Briefly, Singularity containers can be utilized to encapsulate a specific EDA application and all of its required dependencies into a single, immutable, and portable software image that can be cryptographically signed for purposes of authenticity. The resulting secure Singularity Image Format (SIF) file can be stored on local or shared filesystems or, even better, hosted via the Sylabs’ Container Library – a public repository for container images that is one of the three services provided via Singularity Container Services (SCS). (Whereas this container library is designed to be a service exposed in public, Sylabs is already deploying a functionally equivalent set of services to enterprise customers in privately hosted settings – e.g., within their on-premise data centers or colocation sites.)
To cryptographically sign and verify container images for use by Singularity, a key service is a second critical component of SCS. Finally, the ability to create images for Singularity through use of a Remote Builder, rounds out the triad of offerings currently available in SCS.
The nature and demands of design and verification practices are such that computationally intensive workloads result from the use of many of the order of 40 applications in the EDA toolchain. As a consequence from isolated IC/SoC projects, to EDA organizations as a whole, there exists a profound need to optimize for throughput. Fortunately, Singularity containers are a solid fit in this regard as well as:
The majority of the applications employed in an individual EDA toolchain or a workflow require use of one or more licensing tokens specific to the corresponding commercial ISV(s). The introduction of containerization by Singularity is essentially immaterial in this regard – for example, from interactions with license managers (e.g., Flexera FlexNet Manager) to location-based constraints (e.g., node-locked vs. floating, site vs. country, on-premise vs. cloud).
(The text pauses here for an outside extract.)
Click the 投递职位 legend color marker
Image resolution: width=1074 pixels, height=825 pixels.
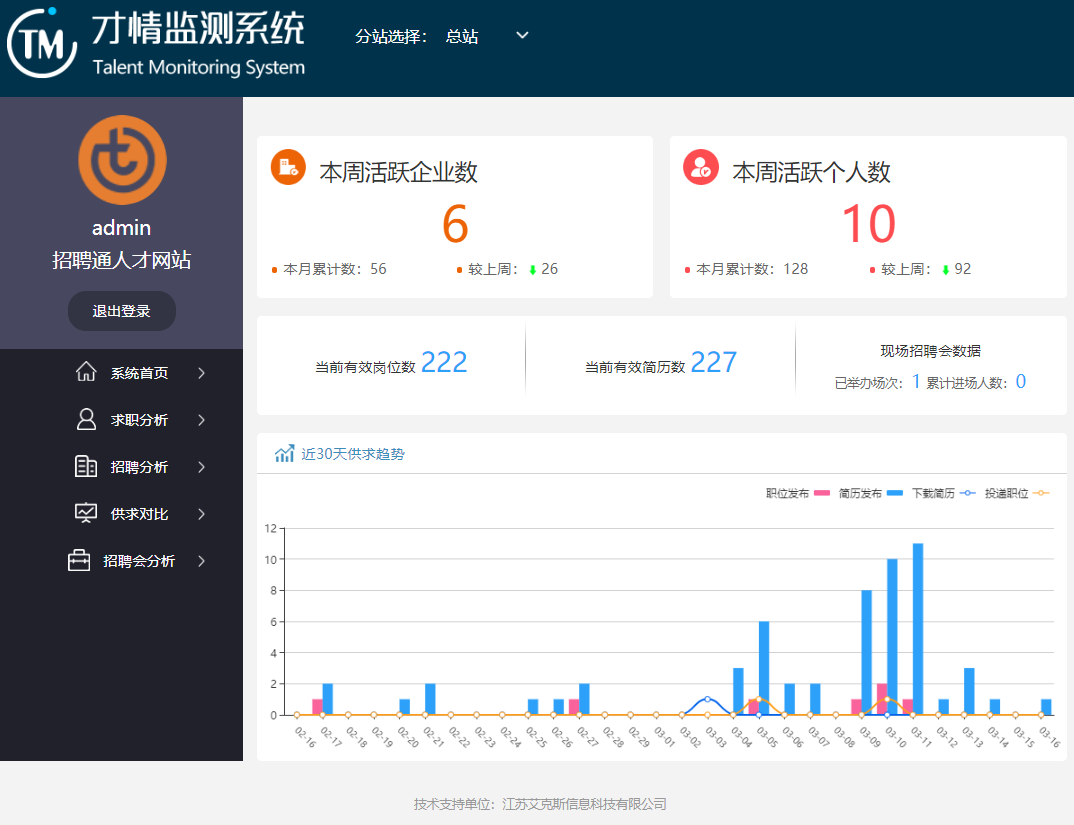pyautogui.click(x=1041, y=493)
Singularity containers introduce a compelling means for unlocking the implied dependency between application toolchains and operating system. By encapsulating everything but the kernel in a single file, Singularity containers decouple the runtime and allow it to be highly portable in a trusted way. Because there’s nothing like detailed, real world use cases to demonstrate this decoupling in practice, future posts will consider more-specific examples that are relevant to EDA. In the interim, as many who learned about Singularity through our workshop at DAC are already doing, feel free to get in touch with us here. Adopting Singularity for containerizing EDA application toolchains on the ground makes sense today. And then, if your path forward involves a cloud computing component, the benefits of containerization via Singularity will offer even greater value.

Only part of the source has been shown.